I did, however, have 2 wonderful Shanghai-nese (is that what it’s called?) meals. The first my cousin took us to and because we were so hungry after traveling, I forgot to take pictures before digging in! It’s a small little restaurant called Jian Guo 328 (建国328小馆) near the Jia Shan Lu metro stop that serves traditional Shanghai food. I highly recommend the braised pork belly (because who doesn’t love pork belly) and a vegetable dish called “xīn tài ran,” which literally translates into “too soft-hearted.” It’s a specific leafy green that is supposedly only cultivated in China and, you guessed it, is in the shape of a heart and when cooked, it wilts, thus the name. It has a sweet flavor and is unlike any cooked leafy green I’ve ever tasted before. You just have to try it. Read more about this delicious locale from TimeOut Shanghai.
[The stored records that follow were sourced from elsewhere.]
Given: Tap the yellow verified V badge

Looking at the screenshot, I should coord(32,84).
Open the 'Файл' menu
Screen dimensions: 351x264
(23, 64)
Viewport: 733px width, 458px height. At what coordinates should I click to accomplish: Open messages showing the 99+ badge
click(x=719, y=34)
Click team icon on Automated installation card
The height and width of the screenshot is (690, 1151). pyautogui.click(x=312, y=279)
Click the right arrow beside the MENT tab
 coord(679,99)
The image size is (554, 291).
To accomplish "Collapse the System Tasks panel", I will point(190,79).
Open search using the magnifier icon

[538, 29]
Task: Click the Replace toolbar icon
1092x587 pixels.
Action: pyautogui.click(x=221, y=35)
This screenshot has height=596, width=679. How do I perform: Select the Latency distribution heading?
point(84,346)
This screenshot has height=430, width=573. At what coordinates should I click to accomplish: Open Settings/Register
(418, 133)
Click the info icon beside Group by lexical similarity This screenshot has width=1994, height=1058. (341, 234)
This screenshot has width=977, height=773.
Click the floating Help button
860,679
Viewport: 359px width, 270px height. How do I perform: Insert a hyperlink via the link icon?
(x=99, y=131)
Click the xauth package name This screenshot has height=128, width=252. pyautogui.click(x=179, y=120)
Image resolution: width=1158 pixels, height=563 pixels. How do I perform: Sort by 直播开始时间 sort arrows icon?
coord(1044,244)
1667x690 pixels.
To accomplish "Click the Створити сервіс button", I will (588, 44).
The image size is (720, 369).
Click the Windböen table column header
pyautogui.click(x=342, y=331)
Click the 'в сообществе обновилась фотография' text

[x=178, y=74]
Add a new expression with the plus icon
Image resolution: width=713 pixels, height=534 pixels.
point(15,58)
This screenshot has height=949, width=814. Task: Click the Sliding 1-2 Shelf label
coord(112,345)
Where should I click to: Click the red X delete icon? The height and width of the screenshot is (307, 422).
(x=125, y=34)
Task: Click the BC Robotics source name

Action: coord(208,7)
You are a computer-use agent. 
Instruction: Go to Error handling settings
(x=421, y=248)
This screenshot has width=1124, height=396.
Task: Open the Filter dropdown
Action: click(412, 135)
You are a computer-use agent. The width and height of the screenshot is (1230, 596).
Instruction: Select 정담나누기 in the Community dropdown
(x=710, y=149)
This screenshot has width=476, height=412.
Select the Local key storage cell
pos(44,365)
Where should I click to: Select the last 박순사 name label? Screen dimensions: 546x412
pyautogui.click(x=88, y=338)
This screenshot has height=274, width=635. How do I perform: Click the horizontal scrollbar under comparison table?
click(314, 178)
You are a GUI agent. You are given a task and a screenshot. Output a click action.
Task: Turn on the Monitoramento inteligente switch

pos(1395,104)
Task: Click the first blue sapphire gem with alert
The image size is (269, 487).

The second memorable dining experience was at Shanghai Min, a restaurant my uncle frequents for business dinners and events. It started as just a small restaurant with a few tables and now has 65 locations in China, Hong Kong, and Macau. The drunken chicken (chicken braised in alcohol) was pungent yet sweet, which is what I love most about drunken chicken. My uncle also introduced us to “shí yú” a specific Chinese fish caught in the YangTze river that is only available during the winter time. It was so tender and fresh, probably one of the best fish I’ve ever had. The special thing about this fish is that its scales are edible! Unfortunately, I have no idea what this fish is called in English, but if you’re ever in Shanghai during the winter months, just ask for “shí yú” and they’ll know what you’ll talking about! Be prepared though, this fish is considered a delicacy, so therefore its price reflects that.
Although it was a short trip, I had a great time just walking around, enjoying the parks and holiday decorations throughout certain parts of the city. I can’t wait to go back for a vacation, to explore the city in more detail as I BARELY scratched the surface this time.